* PROBLEM STATEMENT
Copy the items from the line containing "Where should I click to: Select" through the line containing "will tap(55, 88).", both included, without changing anything.

* BEGIN RECORDS SUPPLIED *

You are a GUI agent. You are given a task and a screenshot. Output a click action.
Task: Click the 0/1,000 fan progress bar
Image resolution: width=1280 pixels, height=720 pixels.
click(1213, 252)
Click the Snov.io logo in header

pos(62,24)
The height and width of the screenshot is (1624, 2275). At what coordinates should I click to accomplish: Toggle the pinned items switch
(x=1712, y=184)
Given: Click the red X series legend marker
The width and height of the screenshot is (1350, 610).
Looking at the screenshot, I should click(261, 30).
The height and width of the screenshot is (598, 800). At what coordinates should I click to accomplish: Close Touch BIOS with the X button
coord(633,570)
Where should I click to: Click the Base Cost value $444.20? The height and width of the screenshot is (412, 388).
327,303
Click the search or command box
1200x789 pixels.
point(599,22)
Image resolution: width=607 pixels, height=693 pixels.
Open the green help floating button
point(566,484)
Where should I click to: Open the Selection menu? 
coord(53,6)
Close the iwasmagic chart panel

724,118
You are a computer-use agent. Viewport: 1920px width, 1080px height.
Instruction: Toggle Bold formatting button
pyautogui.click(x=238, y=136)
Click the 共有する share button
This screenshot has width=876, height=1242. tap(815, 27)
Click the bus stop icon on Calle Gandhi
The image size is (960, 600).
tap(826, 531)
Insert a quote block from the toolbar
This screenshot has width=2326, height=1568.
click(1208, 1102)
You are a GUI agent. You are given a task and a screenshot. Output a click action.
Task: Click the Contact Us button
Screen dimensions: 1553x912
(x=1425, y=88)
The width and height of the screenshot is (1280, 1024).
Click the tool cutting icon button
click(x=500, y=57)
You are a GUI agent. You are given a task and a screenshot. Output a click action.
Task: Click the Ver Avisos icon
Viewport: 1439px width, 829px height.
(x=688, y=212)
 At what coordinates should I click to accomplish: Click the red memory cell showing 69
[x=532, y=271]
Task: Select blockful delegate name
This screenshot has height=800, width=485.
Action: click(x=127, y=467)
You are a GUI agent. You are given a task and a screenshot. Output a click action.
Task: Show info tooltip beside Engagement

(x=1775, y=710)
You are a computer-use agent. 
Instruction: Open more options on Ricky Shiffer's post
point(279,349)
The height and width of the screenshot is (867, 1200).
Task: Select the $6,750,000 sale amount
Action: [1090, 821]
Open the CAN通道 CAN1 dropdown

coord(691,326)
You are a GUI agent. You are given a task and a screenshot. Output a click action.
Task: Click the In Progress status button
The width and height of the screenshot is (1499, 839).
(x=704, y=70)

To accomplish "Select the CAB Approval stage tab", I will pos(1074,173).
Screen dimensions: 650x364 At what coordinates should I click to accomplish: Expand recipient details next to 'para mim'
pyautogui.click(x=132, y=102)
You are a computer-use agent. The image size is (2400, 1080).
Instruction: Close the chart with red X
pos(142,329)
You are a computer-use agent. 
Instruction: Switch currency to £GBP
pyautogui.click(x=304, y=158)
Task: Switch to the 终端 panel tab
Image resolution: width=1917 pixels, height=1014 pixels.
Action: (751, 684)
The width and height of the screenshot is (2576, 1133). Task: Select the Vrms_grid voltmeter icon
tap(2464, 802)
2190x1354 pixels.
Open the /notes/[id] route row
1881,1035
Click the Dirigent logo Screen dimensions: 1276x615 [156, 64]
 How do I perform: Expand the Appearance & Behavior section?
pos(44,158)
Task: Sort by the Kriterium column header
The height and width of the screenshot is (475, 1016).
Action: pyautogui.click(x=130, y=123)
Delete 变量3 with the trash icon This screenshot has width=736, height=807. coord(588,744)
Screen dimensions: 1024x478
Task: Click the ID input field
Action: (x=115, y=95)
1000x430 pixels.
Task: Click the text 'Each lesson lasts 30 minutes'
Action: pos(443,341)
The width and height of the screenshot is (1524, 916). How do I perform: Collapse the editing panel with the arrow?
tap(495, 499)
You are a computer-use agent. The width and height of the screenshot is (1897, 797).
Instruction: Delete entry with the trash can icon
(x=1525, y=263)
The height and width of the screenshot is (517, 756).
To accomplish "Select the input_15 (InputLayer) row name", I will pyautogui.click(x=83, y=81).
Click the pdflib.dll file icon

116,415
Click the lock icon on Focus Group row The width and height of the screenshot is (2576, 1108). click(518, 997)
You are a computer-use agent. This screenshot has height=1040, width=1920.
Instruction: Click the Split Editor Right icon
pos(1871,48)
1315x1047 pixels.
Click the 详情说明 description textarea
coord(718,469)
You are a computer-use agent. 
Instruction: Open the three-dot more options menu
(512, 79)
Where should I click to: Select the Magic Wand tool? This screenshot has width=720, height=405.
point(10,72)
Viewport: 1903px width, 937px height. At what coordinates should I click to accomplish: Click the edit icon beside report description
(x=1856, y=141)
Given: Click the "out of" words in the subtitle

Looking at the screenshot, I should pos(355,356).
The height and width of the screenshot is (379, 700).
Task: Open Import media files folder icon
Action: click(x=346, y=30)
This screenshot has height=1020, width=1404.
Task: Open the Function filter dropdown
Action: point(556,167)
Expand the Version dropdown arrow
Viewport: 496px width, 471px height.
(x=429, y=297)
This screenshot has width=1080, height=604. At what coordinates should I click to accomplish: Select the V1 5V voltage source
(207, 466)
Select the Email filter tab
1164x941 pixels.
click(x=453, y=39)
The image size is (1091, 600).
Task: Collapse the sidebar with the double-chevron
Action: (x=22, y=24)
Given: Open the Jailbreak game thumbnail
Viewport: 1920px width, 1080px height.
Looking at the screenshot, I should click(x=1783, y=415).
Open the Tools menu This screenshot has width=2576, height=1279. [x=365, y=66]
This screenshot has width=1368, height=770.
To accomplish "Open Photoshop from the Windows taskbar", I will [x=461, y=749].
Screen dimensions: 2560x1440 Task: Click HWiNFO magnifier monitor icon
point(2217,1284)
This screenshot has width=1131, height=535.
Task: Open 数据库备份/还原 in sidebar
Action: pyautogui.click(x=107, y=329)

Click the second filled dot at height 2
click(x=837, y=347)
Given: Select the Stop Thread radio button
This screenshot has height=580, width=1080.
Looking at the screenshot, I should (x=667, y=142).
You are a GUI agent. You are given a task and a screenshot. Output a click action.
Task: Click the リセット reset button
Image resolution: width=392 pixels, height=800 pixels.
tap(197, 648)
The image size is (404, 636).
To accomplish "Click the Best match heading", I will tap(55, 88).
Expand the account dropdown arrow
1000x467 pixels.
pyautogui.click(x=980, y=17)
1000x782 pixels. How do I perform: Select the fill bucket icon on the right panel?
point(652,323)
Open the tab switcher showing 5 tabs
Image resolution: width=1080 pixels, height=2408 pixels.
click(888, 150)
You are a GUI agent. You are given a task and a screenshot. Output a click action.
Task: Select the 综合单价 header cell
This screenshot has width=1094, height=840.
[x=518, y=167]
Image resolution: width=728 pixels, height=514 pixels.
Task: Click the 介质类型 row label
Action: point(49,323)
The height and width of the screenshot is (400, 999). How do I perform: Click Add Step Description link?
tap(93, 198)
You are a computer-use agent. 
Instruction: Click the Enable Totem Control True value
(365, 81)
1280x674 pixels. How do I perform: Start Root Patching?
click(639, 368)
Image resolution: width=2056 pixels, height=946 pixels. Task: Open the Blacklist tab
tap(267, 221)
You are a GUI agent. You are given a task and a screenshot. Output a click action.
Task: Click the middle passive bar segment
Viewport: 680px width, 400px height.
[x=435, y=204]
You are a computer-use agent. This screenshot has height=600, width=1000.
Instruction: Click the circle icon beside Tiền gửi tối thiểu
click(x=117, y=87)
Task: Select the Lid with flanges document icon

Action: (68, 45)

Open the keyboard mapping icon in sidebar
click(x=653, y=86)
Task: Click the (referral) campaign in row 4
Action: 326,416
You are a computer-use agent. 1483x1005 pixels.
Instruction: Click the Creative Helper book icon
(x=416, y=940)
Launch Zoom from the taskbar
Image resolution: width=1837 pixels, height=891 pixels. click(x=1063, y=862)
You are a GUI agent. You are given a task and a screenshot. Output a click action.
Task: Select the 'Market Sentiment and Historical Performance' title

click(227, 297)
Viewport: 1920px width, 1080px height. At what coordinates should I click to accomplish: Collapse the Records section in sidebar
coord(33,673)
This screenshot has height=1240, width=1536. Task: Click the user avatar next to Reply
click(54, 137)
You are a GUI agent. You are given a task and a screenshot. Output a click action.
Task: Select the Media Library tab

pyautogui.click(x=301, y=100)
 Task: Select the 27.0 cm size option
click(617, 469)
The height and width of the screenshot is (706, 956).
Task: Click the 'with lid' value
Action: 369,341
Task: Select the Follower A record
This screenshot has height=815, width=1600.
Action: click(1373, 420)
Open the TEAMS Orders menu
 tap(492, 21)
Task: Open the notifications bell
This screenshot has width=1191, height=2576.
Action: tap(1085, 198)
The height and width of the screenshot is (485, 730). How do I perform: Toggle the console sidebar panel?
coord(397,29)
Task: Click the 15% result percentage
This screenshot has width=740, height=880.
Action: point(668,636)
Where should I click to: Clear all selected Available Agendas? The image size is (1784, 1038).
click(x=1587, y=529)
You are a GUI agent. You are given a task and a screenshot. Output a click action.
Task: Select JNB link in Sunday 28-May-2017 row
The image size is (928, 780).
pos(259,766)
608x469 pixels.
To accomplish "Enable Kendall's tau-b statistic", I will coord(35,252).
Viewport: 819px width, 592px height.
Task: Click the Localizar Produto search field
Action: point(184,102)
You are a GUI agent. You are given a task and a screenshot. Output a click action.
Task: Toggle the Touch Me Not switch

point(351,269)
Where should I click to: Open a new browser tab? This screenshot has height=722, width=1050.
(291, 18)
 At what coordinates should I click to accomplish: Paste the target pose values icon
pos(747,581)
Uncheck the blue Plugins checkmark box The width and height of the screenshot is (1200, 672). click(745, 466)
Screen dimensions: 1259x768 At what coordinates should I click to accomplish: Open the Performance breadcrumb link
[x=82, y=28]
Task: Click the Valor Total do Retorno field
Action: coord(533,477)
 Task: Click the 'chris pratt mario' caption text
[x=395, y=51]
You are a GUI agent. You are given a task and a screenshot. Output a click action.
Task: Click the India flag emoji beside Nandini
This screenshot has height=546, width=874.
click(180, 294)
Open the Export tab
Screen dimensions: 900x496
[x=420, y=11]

* END RECORDS SUPPLIED *

* REPLY TO THE EXERCISE
Where should I click to: Select the Magic Wand tool? This screenshot has width=720, height=405.
point(10,72)
Viewport: 1903px width, 937px height. At what coordinates should I click to accomplish: Click the edit icon beside report description
(x=1856, y=141)
Given: Click the "out of" words in the subtitle

Looking at the screenshot, I should pos(355,356).
The height and width of the screenshot is (379, 700).
Task: Open Import media files folder icon
Action: click(x=346, y=30)
This screenshot has height=1020, width=1404.
Task: Open the Function filter dropdown
Action: point(556,167)
Expand the Version dropdown arrow
Viewport: 496px width, 471px height.
(x=429, y=297)
This screenshot has width=1080, height=604. At what coordinates should I click to accomplish: Select the V1 5V voltage source
(207, 466)
Select the Email filter tab
1164x941 pixels.
click(x=453, y=39)
The image size is (1091, 600).
Task: Collapse the sidebar with the double-chevron
Action: (x=22, y=24)
Given: Open the Jailbreak game thumbnail
Viewport: 1920px width, 1080px height.
Looking at the screenshot, I should click(x=1783, y=415).
Open the Tools menu This screenshot has width=2576, height=1279. [x=365, y=66]
This screenshot has width=1368, height=770.
To accomplish "Open Photoshop from the Windows taskbar", I will [x=461, y=749].
Screen dimensions: 2560x1440 Task: Click HWiNFO magnifier monitor icon
point(2217,1284)
This screenshot has width=1131, height=535.
Task: Open 数据库备份/还原 in sidebar
Action: pyautogui.click(x=107, y=329)

Click the second filled dot at height 2
click(x=837, y=347)
Given: Select the Stop Thread radio button
This screenshot has height=580, width=1080.
Looking at the screenshot, I should (x=667, y=142).
You are a GUI agent. You are given a task and a screenshot. Output a click action.
Task: Click the リセット reset button
Image resolution: width=392 pixels, height=800 pixels.
tap(197, 648)
The image size is (404, 636).
To accomplish "Click the Best match heading", I will tap(55, 88).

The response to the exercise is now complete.